Dans le même ordre d’idée, la représentation de Mega City One, sorte de techno-cité aux rues fumantes et cracras nous renvoie à un temps où le soin apporté aux décors physiques était une notion capitale dans la recherche d’authenticité et de crédibilité. Le parti-pris de Danny Cannon d’en faire un univers à la Blade Runner est tout à fait louable et donne au film un cachet et une personnalité intéressante. Même s’il n’arrive pas à la cheville du chef-d’ oeuvre de Ridley Scott où au niveau d’illustres prédécesseurs tel que Robocop ou Total Recall, le film a le mérite de s’inscrire dans leur sillage, sans en faire des tonnes.

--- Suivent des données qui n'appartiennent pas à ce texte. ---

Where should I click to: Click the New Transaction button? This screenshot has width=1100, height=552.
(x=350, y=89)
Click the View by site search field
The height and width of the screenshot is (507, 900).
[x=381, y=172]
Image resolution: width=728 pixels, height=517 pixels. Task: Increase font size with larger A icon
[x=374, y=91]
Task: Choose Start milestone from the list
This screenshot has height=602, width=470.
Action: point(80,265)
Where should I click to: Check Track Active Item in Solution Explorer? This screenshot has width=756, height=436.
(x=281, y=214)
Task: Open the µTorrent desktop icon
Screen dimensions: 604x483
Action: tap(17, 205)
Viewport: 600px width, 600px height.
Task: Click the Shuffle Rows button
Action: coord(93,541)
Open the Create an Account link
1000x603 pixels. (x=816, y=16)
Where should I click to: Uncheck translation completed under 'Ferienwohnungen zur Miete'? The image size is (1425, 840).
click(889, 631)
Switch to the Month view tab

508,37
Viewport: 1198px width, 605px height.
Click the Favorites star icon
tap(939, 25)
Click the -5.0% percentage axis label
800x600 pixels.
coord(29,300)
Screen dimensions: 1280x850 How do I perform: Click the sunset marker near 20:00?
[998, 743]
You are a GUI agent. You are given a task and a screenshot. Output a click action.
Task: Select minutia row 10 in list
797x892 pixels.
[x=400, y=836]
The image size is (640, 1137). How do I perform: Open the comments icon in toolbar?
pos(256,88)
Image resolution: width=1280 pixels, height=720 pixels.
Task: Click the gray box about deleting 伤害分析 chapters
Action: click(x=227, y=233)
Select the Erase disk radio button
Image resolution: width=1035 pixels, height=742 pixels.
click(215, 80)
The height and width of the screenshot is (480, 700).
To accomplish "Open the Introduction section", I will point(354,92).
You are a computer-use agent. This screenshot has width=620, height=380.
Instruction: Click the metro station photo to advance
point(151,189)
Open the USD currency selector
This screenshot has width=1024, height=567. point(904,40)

Alors certes, le fanboy de la première heure de ce monument graphique qu’est Le Judge Dredd de 2000 AD aura dû attendre 17 ans de plus pour voir son fantasme se réaliser à l’écran (l’incroyable Dredd de Pete Travis) et a de quoi l’avoir mauvaise.  Mais pour les enfants des années 90, le film demeure un plaisir (à peine) coupable.  Parce que revoir Judge Dredd en 2017, c’est l’assurance de se fendre la poire, pour peu que l’on ait une poignée de potes et un pack de bières à ses côtés. La nostalgie camarade !

JUDGE DREDD, de Danny Cannon (1995).  Avec Sylvester Stallone, Armand Assante, Rob Schneider, Max von Sydow.